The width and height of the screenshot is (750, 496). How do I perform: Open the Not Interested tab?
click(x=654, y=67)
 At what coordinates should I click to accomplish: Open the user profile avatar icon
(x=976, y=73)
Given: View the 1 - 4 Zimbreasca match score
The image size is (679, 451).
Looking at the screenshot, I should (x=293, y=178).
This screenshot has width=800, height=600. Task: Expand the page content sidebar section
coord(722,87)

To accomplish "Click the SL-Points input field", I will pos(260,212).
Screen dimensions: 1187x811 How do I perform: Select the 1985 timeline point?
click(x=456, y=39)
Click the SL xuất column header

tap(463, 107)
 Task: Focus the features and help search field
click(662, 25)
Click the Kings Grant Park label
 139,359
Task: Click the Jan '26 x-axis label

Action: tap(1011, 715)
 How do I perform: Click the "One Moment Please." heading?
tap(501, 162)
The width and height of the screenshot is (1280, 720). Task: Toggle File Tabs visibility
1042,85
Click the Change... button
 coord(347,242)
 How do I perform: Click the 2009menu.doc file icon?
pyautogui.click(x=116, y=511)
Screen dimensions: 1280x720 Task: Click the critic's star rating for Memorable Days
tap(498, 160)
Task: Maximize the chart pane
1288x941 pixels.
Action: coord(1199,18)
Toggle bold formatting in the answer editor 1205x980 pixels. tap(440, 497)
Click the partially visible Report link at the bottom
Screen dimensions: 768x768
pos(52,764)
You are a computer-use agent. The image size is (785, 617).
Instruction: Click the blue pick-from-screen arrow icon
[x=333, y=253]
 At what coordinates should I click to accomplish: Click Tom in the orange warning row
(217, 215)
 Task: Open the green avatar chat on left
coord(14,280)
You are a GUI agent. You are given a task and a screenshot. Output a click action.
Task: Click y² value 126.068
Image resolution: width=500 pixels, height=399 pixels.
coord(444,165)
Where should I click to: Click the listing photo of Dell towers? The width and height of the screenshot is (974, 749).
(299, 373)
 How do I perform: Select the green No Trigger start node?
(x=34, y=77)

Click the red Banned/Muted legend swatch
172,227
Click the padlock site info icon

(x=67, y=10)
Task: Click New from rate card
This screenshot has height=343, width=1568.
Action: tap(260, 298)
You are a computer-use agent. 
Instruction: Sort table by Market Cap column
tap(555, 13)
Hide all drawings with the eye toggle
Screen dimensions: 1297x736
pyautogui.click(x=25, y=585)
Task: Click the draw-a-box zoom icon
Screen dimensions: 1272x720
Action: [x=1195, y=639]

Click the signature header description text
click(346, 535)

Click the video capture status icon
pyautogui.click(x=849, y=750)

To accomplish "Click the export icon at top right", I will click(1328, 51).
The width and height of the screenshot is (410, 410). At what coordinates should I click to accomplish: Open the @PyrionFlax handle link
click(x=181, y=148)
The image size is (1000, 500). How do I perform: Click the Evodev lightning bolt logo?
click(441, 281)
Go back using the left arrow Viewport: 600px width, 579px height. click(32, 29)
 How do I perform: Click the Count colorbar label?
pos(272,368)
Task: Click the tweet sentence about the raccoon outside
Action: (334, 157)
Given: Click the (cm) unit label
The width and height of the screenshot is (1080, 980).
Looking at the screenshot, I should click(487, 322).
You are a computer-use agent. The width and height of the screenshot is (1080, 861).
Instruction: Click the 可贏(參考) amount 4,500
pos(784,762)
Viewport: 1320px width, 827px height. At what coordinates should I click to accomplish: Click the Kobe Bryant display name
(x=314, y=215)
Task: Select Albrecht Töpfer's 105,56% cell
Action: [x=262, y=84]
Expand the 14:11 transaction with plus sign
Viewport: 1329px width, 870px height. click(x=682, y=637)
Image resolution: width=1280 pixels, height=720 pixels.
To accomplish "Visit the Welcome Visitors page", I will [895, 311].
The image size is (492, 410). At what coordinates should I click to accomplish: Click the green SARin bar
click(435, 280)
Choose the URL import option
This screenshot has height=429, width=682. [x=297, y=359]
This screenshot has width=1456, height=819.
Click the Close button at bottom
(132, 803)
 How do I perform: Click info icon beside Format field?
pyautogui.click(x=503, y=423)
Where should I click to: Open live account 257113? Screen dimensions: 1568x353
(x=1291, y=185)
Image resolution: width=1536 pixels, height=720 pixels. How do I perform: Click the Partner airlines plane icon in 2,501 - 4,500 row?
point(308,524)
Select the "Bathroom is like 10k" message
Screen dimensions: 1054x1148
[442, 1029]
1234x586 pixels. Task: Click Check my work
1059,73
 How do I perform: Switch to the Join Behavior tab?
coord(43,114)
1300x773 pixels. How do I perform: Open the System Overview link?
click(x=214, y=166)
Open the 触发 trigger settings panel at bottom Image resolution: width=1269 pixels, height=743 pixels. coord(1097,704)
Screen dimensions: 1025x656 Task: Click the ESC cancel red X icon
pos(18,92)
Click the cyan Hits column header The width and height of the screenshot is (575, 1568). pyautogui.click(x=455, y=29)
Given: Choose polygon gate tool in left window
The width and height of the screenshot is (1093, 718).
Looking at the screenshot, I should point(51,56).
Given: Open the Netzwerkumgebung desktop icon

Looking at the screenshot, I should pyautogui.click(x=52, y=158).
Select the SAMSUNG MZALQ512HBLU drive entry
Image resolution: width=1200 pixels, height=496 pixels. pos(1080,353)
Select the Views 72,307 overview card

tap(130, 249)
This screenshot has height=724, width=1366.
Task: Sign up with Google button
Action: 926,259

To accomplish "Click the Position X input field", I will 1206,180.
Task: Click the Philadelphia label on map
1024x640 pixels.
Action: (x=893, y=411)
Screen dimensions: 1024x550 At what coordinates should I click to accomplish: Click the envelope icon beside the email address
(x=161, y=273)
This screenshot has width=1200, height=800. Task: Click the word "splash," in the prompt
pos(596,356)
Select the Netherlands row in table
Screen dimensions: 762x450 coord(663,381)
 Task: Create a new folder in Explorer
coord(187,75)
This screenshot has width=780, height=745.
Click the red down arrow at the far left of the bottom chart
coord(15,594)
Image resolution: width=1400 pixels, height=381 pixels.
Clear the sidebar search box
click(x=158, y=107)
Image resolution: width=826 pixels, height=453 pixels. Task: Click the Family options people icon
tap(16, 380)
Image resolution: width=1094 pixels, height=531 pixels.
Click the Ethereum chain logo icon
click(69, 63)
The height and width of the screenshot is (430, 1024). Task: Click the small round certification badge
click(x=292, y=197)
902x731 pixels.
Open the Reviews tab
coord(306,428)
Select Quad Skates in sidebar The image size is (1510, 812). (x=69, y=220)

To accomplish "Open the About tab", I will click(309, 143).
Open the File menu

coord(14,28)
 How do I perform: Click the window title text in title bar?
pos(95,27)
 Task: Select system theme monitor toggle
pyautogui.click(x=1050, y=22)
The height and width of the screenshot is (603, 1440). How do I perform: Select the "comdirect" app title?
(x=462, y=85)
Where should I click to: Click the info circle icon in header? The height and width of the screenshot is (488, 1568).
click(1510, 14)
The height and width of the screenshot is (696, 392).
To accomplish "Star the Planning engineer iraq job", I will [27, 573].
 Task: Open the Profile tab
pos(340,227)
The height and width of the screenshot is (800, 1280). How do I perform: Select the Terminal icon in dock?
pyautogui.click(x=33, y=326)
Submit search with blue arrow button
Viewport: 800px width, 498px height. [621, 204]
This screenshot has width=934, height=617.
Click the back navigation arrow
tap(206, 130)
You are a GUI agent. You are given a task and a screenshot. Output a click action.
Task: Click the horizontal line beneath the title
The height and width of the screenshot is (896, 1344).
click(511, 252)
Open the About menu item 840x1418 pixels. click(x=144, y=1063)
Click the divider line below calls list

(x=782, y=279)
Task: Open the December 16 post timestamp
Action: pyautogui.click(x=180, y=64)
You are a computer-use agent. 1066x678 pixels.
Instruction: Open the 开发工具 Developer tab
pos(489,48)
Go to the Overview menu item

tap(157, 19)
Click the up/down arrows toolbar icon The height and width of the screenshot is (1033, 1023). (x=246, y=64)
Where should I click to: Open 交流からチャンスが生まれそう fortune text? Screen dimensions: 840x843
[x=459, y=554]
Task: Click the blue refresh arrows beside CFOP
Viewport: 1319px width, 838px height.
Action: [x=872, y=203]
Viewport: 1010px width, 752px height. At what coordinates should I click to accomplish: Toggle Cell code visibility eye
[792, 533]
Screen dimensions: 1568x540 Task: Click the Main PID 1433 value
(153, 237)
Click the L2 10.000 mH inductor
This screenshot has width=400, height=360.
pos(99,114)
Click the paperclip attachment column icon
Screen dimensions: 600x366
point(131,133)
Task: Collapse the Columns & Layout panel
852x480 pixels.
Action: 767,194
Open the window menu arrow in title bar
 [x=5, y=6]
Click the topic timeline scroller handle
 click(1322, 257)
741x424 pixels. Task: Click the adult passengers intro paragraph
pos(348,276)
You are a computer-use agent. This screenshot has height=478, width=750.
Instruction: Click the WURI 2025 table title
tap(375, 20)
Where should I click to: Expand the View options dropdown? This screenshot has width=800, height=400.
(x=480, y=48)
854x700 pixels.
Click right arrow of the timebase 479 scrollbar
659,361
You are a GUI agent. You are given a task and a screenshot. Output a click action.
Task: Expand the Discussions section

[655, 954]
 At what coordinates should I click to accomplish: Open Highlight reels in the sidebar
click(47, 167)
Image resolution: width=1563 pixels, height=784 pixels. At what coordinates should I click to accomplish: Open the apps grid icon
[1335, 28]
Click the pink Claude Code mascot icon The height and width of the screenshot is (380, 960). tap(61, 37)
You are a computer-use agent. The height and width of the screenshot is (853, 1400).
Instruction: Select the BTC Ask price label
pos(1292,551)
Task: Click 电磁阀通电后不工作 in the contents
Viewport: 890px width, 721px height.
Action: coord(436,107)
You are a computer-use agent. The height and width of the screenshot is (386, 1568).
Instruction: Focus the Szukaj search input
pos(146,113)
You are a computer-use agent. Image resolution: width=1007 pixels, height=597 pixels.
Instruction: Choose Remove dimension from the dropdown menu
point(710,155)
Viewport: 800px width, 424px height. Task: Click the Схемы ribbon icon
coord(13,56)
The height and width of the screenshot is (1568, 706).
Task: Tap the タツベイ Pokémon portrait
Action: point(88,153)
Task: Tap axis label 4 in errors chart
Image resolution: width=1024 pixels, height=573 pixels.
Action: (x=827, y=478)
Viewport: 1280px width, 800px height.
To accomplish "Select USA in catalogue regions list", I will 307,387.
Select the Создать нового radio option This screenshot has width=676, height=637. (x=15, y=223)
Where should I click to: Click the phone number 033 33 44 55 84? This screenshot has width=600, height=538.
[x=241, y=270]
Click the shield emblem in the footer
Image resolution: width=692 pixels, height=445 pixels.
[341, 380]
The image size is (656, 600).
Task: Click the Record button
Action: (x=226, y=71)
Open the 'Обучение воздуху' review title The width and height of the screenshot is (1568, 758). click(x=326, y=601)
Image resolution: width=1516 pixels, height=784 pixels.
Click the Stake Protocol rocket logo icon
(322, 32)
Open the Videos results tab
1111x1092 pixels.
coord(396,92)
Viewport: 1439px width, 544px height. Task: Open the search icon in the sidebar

*Task requirements*
Everything from the line that contains "Where should I click to: Click the phone" to the last line of the entries above should be repeated word for word, both lines included, with no other output.

*Written answer*
Where should I click to: Click the phone number 033 33 44 55 84? This screenshot has width=600, height=538.
[x=241, y=270]
Click the shield emblem in the footer
Image resolution: width=692 pixels, height=445 pixels.
[341, 380]
The image size is (656, 600).
Task: Click the Record button
Action: (x=226, y=71)
Open the 'Обучение воздуху' review title The width and height of the screenshot is (1568, 758). click(x=326, y=601)
Image resolution: width=1516 pixels, height=784 pixels.
Click the Stake Protocol rocket logo icon
(322, 32)
Open the Videos results tab
1111x1092 pixels.
coord(396,92)
Viewport: 1439px width, 544px height. Task: Open the search icon in the sidebar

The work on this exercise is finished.